What you are passing to fun() is a copy of the pointer you have in main().
That means the copy of ptr is aimed at the allocated memory, and that memory set to 115.
The ptr in main() still points at an undefined location because it has never been assigned.
Try passing a pointer to the pointer, so that within fun() you have access to the pointer itself:
#include <stdio.h>
#include <stdlib.h>
int* fun(int**); // <<-- CHANGE
int main()
{
int a=5;
int* ptr;
// ptr=(int*)malloc(sizeof(int));
fun(&ptr); // <<-- CHANGE
a=*ptr;
printf("\n the val of a is:%d",a);
return 0;
}
int* fun(int** another_ptr) // <<-- CHANGE
{
*another_ptr = (int*)malloc(sizeof(int)); // <<-- CHANGE
**another_ptr = 115; // <<-- CHANGE
return *another_ptr;
}
The other option would be to make fun() actually return the updated pointer (as advertised), and assign this to ptr:
#include <stdio.h>
#include <stdlib.h>
int* fun(int*);
int main()
{
int a=5;
int* ptr;
// ptr=(int*)malloc(sizeof(int));
ptr = fun(ptr); // <<-- CHANGE
a=*ptr;
printf("\n the val of a is:%d",a);
return 0;
}
int* fun(int* another_ptr)
{
another_ptr = (int*)malloc(sizeof(int));
*another_ptr = 115;
return another_ptr; // <<-- CHANGE
}
Edit: I renamed the variable in fun() to make it clear that it is different from the one you use in main(). Same name doesn't mean anything here.
The fun() function parameter is a copy of the variable you passed into fun(). So when you do:
ptr = (int*)malloc(sizeof(int));
*ptr = 115;
you only change that copy. You should change the function signature:
int* fun(int** ptr)
{
*ptr = (int*)malloc(sizeof(int));
**ptr = 115;
}
and change how you call it accordingly.
You are confused about several things here, but one easy way of writing the function is:
int * fun()
{
int * ptr = (int*)malloc(sizeof(int));
* ptr = 115;
return ptr;
}
You are now responsible for freeing the memory, so in main():
int * ip = fun();
printf( "%d", * ip );
free( ip );
The alternative is to pass the address of apointer (a pointer to a pointer) to the function:
void fun( int ** pp )
{
* pp = (int*)malloc(sizeof(int));
** pp = 115;
}
then your code in main() looks like:
int * ip;
fun( & ip );
printf( "%d", * ip );
free( ip );
I think you can see that the first function is simpler to use.
You need to pass the address of the pointer in main if you want to change it:
fun(&ptr);
(and change fun appropriately, of course)
At the moment, it's changing the local variable ptr inside the function, and of course that change doesn't magically appear anywhere else.
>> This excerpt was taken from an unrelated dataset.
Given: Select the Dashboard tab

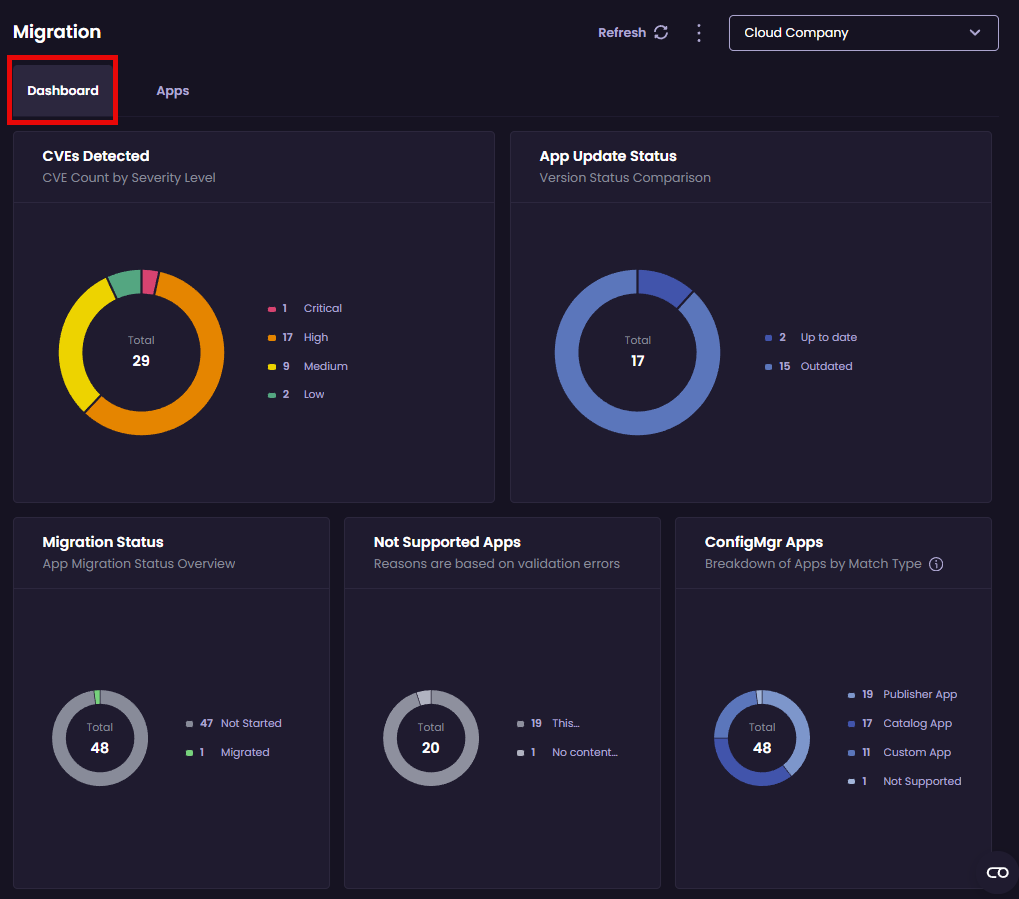Looking at the screenshot, I should coord(62,90).
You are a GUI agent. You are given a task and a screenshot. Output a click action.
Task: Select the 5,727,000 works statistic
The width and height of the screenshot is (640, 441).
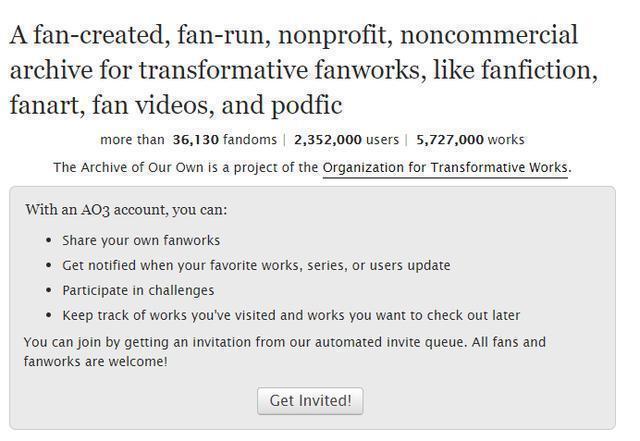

You're passing the ptr by value to fun. fun will recieve a copy of ptr which will be modified. You need to pass ptr as int**.
void fun(int** ptr)
{
*ptr = (int*)malloc(sizeof(int));
**ptr = 115;
}
and call it with:
fun(&ptr);
(I also removed the return value from fun since it wasn't used)
The variable int* ptr is passed by value to the function fun. So the value assigned to ptr inside the function using ptr = (int*)malloc(sizeof(int)); will not be reflected outside the function. So when you do a = *ptr; in main() you are trying to use an un-initialized pointer. If you want to to reflect the changes done to ptr outside the function then you need to change the signature of fun to fun(int** ptr) and do *ptr = (int*)malloc(sizeof(int));
Remember that if you want a function to modify the value of an argument, you must pass a pointer to that argument. This applies to pointer values; if you want a function to modify a pointer value (not what the pointer points to), you must pass a pointer to that pointer:
void fun (int **ptr)
{
/**
* Do not cast the result of malloc() unless you are
* working with a *very* old compiler (pre-C89).
* Doing so will supress a valuable warning if you
* forget to include stdlib.h or otherwise don't have
* a prototype for malloc in scope.
*
* Also, use the sizeof operator on the item you're
* allocating, rather than a type expression; if you
* change the base type of ptr (say from int to long),
* then you don't have to change all the corresponding
* malloc() calls as well.
*
* type of ptr = int **
* type of *ptr = int *
* type of **ptr = int
*/
*ptr = malloc(sizeof **ptr);
*ptr = 115;
}
int main(void)
{
int *p;
fun(&p);
printf("Integer value stored at %p is %d\n", (void *) p, *p);
return 0;
}
BTW, you have a type mismatch in your example; your initial declaration of fun returns an int *, but the definition returns void.